- SOURCE DATA:
*** Begin section ***

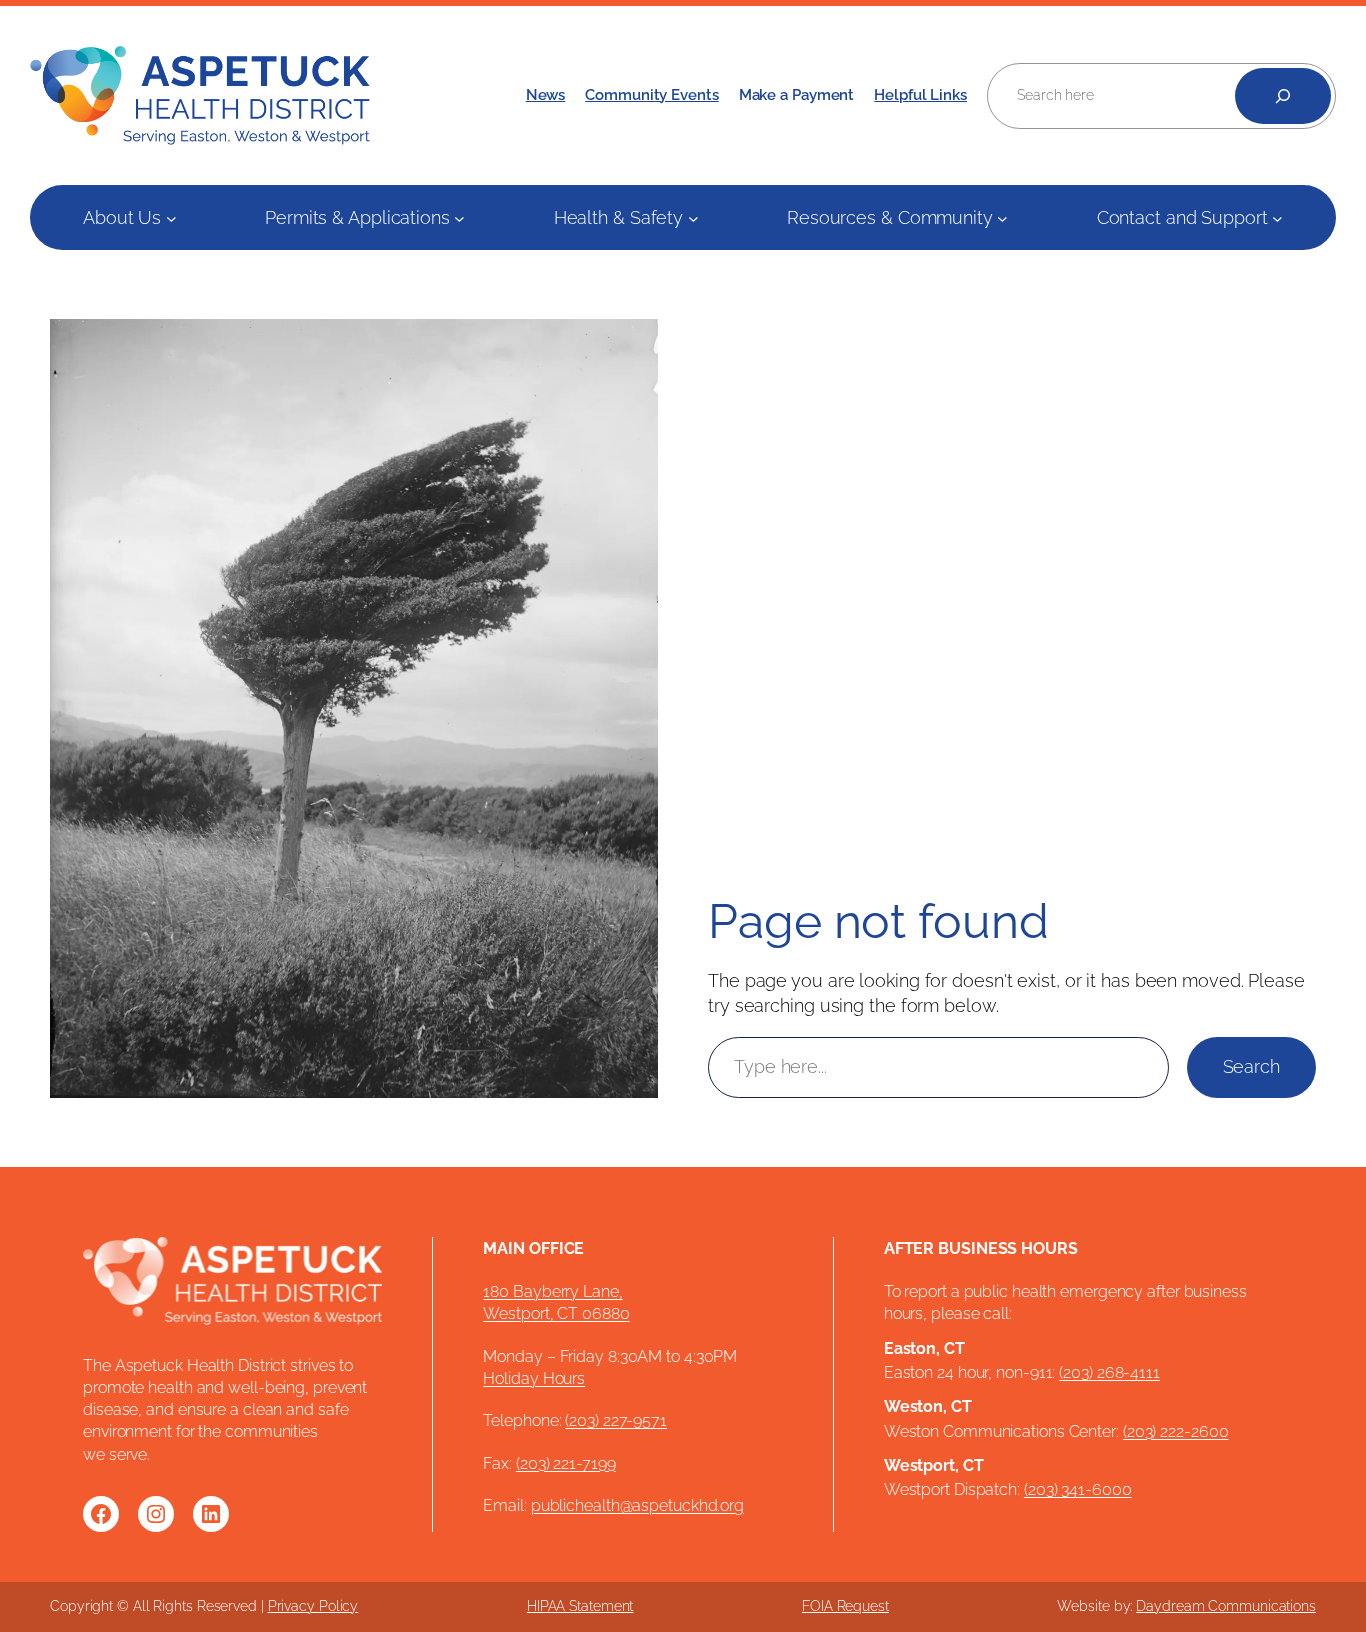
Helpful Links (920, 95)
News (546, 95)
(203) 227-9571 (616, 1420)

*** End section ***
*** Begin section ***

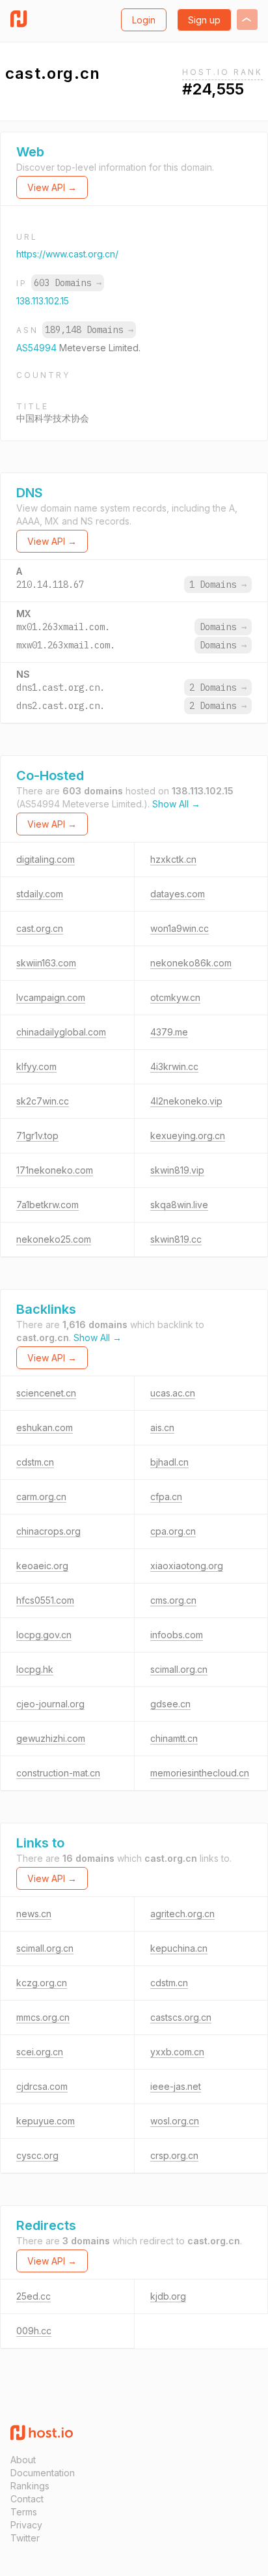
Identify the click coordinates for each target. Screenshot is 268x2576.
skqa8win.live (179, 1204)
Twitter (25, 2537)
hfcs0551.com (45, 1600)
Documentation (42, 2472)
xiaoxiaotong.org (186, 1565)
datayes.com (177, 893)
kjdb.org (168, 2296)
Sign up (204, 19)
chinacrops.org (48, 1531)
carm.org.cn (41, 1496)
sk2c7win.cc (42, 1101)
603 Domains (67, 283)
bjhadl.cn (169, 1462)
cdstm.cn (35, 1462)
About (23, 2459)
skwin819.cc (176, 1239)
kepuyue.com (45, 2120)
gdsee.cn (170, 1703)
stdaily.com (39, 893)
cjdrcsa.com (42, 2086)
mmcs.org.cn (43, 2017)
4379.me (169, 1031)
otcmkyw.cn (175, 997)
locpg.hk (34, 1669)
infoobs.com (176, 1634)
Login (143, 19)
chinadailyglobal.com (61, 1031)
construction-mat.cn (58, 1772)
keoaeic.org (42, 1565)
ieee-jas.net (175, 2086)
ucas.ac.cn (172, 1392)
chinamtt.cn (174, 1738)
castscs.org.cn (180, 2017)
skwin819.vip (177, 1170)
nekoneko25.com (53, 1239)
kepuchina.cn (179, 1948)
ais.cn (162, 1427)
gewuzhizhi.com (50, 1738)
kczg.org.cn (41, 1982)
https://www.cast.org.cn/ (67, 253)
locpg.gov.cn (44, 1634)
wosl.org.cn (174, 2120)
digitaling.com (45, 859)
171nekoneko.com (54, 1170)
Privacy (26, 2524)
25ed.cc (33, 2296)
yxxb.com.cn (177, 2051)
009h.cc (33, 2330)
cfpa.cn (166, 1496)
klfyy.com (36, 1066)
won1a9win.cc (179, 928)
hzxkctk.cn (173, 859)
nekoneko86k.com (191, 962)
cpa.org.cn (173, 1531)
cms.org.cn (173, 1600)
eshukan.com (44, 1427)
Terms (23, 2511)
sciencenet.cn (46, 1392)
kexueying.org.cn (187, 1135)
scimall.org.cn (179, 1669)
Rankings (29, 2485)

*** End section ***

- EXERCISE DETAILS: Among the entries above, the lines between the ones containing "Terms (23, 2511)" and "Rankings (29, 2485)", inclusive, are to be transcribed exactly. No other line is to be given.

- OUTPUT BELOW:
Terms (23, 2511)
sciencenet.cn (46, 1392)
kexueying.org.cn (187, 1135)
scimall.org.cn (179, 1669)
Rankings (29, 2485)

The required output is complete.